The 2021 Manufacturing Data Risk Report

Manufacturing

Threats against the manufacturing sector continue — from big game ransomware groups that steal victim’s data before encrypting it, to nation-state attackers seeking technology secrets, to company insiders looking for information to grab and sell to the highest bidder. Recent news headlines show how crippling ransomware attacks can halt assembly lines and disrupt supply chains.

Manufacturing was the fifth most targeted industry in 2020, with the average data breach costing $4.99 million. The average breach in the manufacturing sector takes 220 days to contain — one of the longest threat lifecycles out of any industry.

Overexposed information — especially sensitive data – exponentially increases risk. This exposure is your “blast radius” — think of it as all the damage an attacker can do once inside your environment. If just one employee clicks on a phishing email, an attacker can potentially access every file an employee can touch.

To understand the extent to which the manufacturing sector is protecting its sensitive information from these evolving threats, Varonis developed the 2021 Manufacturing Data Risk Report.

It examines the state of data security – on-premises, cloud, and hybrid environments – for industrial manufacturers and engineering firms, by analysing a random sample of Data Risk Assessments for 50 companies — and a total of 4 billion files — to determine how data is exposed and at risk.

This report aims to help manufacturing organisations assess the current cybersecurity landscape objectively and provide advice that companies can leverage to decrease their attack surface.

Here are just a few key findings:

Larger Companies are 2X more exposed

On average, every employee has access to over 6 million files — nearly one out of every five files — on their first day on the job. For large companies, that number doubles — at firms with more than 1,500 workers, employees can access over 12 million files. One out of every ten files open to everyone in the company is sensitive. These files may include intellectual property, employee data, manufacturing and supply chain information, product development documentation, marketing plans, and more.

Protecting Manufacturing Data

Global access groups (e.g., Everyone, Domain Users, Authenticated Users) are helpful for internal collaboration — but they also make it much easier for cybercriminals to infiltrate your environment. If a bad actor compromises one end user, they can gain a foothold that enables them to copy, share, delete and change unprotected sensitive information. 44% of manufacturing companies average 1,000+ files open to every employee — and more than one in five have 10,000 files open to every employee. For these companies with overexposed sensitive data, limiting open access by enforcing a least privilege model is a critical part of risk reduction. Manufacturing companies store above-average amounts of stale sensitive data, which increases their attack surface and inflates storage costs unnecessarily. On average, 78% of an organisation’s sensitive files are stale and could be deleted or archived.

Vulnerabilities in Active Directory

Inactive user and service accounts that remain enabled long after employees leave (aka. “ghost users”) provide attackers with plenty of time to brute-force their way into your environment and, once inside, move through your data stores. From there, they can quietly steal data and avoid detection before encrypting it.
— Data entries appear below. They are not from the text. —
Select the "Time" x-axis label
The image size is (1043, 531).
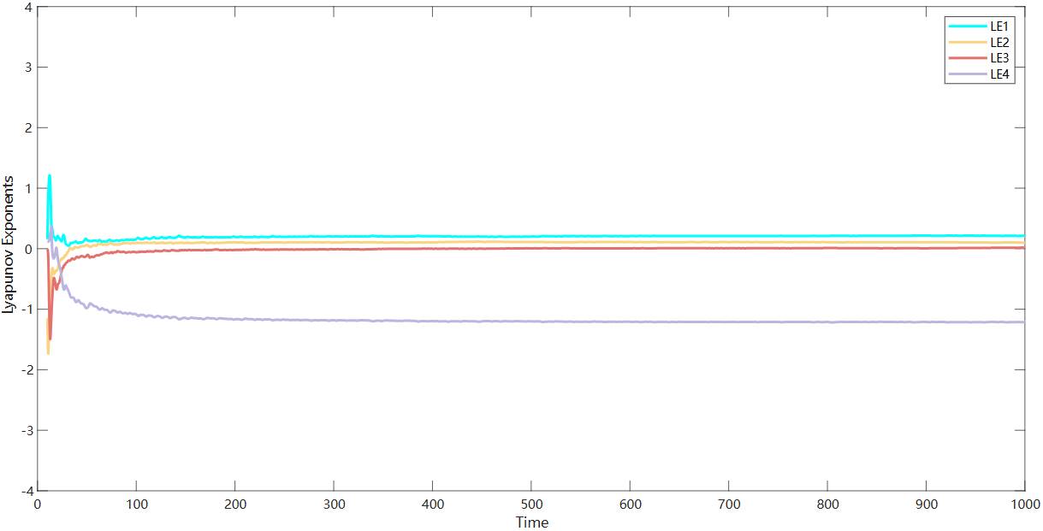tap(531, 522)
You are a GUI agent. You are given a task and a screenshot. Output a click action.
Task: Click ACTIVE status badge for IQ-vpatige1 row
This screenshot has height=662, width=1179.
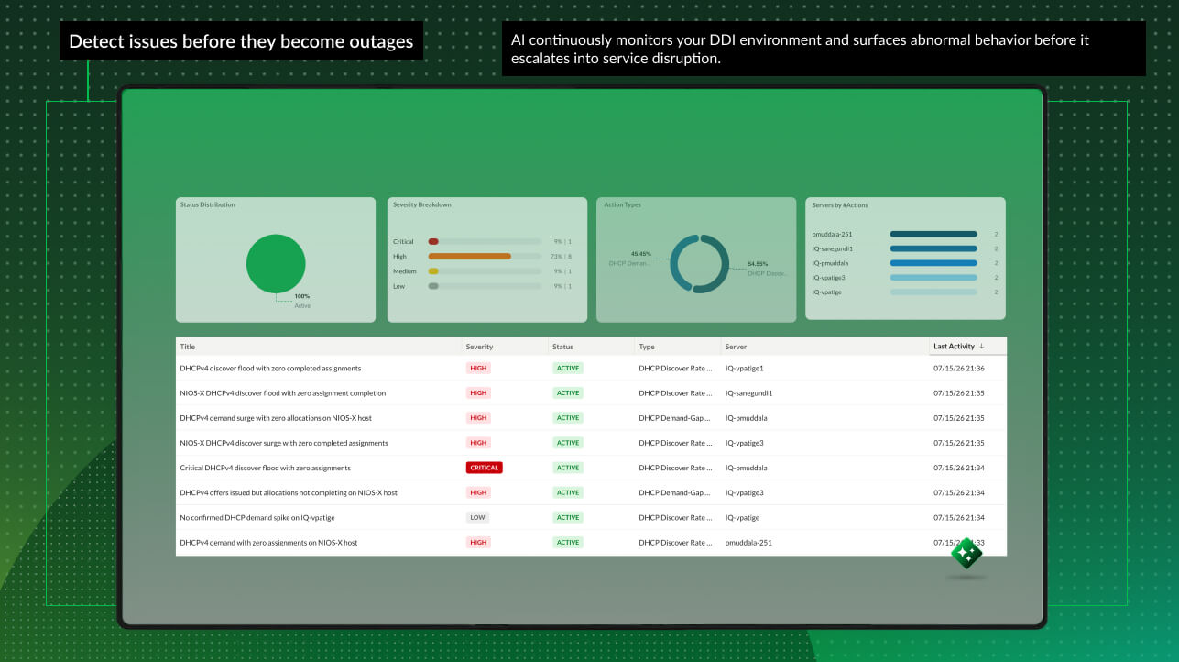pos(568,368)
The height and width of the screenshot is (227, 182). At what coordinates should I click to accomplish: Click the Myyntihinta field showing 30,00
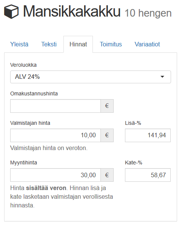click(56, 175)
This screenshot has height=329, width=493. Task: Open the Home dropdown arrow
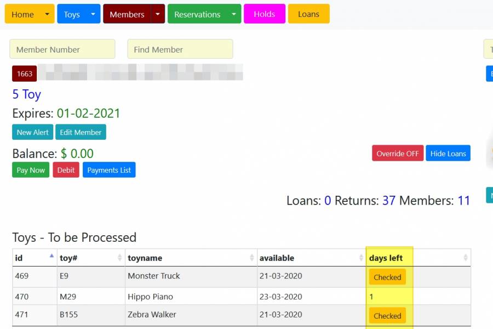point(47,14)
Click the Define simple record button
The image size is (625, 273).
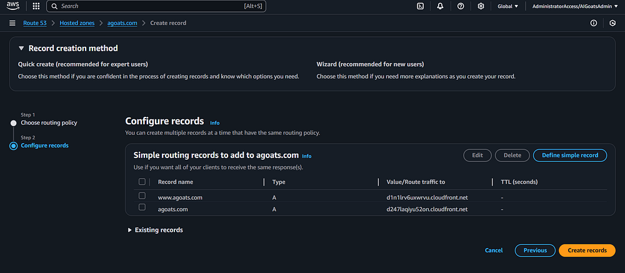(569, 155)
Inactive, but enabled, privileged admin accounts with passwords that never expire are one of the best gifts you can give cybercriminals. These often overlooked vulnerabilities are difficult to detect and root out without proper visibility into your environment.

56% of companies have over 500 accounts with passwords that never expire and 44% of companies have more than 1,000 active “ghost user” accounts enabled.
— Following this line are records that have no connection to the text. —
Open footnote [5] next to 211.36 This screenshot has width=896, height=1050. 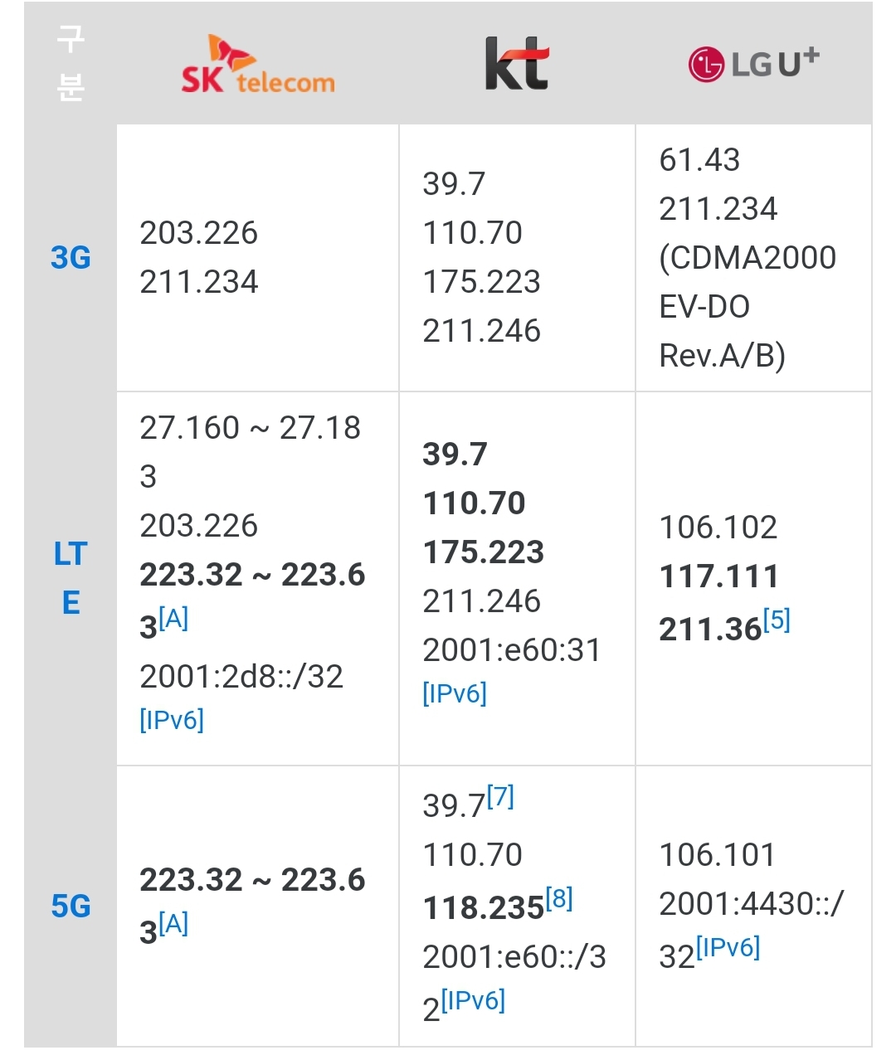coord(777,620)
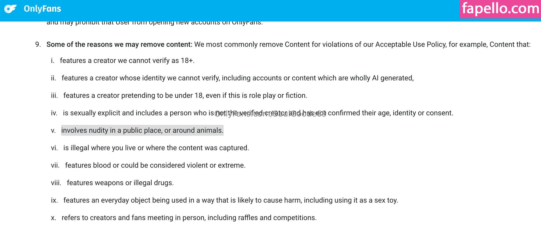Click the overlaid OnlyFans.com watermark text

tap(270, 114)
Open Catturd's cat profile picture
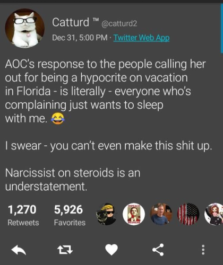The image size is (223, 265). pyautogui.click(x=25, y=28)
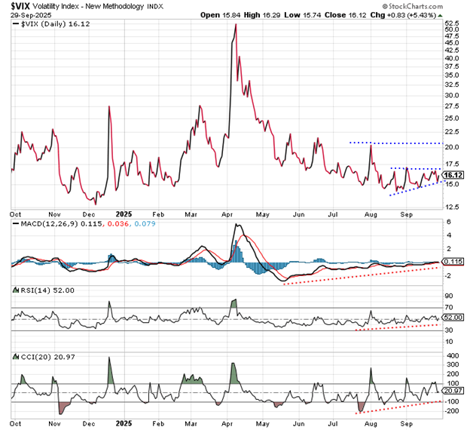The image size is (470, 430).
Task: Click the April VIX spike peak
Action: tap(236, 25)
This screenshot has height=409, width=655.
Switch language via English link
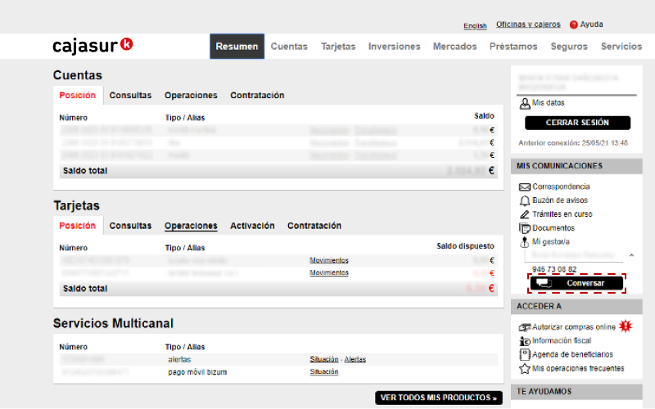tap(475, 26)
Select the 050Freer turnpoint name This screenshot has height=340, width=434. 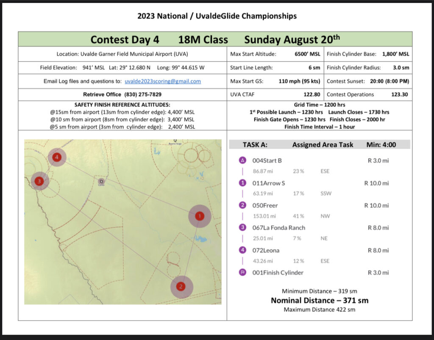265,205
“Manufacturers hold sensitive, and incredibly valuable data that put them at risk. And as we saw with WannaCry, DarkSide and so many other attacks, ransomware can stop production lines and halt businesses. All too often, information is overexposed and under protected. To limit the damage attackers can do, you must reduce your blast radius.

Companies need to ask themselves three questions to better prepare for an attack: Do you know where your important data is stored? Do you know that only the right people have access to it? Do you know that they’re using data correctly? If you don’t know the answers to these three questions, you won’t be able to identity the early stages of a cyberattack,” said Matt Lock, Technical Director at Varonis.

The key takeaways

1. The manufacturing industry’s cybersecurity maturity lags behind other industries such as finance, with nearly half of all companies still underprepared for a disruptive attack.

2. Manufacturers’ cybersecurity preparedness is more likely to vary when compared to regulated sectors like healthcare and finance. While some companies have mature data security policies and incident response procedures, others have taken few mitigative steps.

Manufacturing companies can position themselves for success by using their deployed solutions to their full potential, removing data security blind spots by adding visibility, and reducing access to data on a least-privilege basis using automation. Reducing your blast radius will help minimise the damage attackers can do when — not if — they land on your network.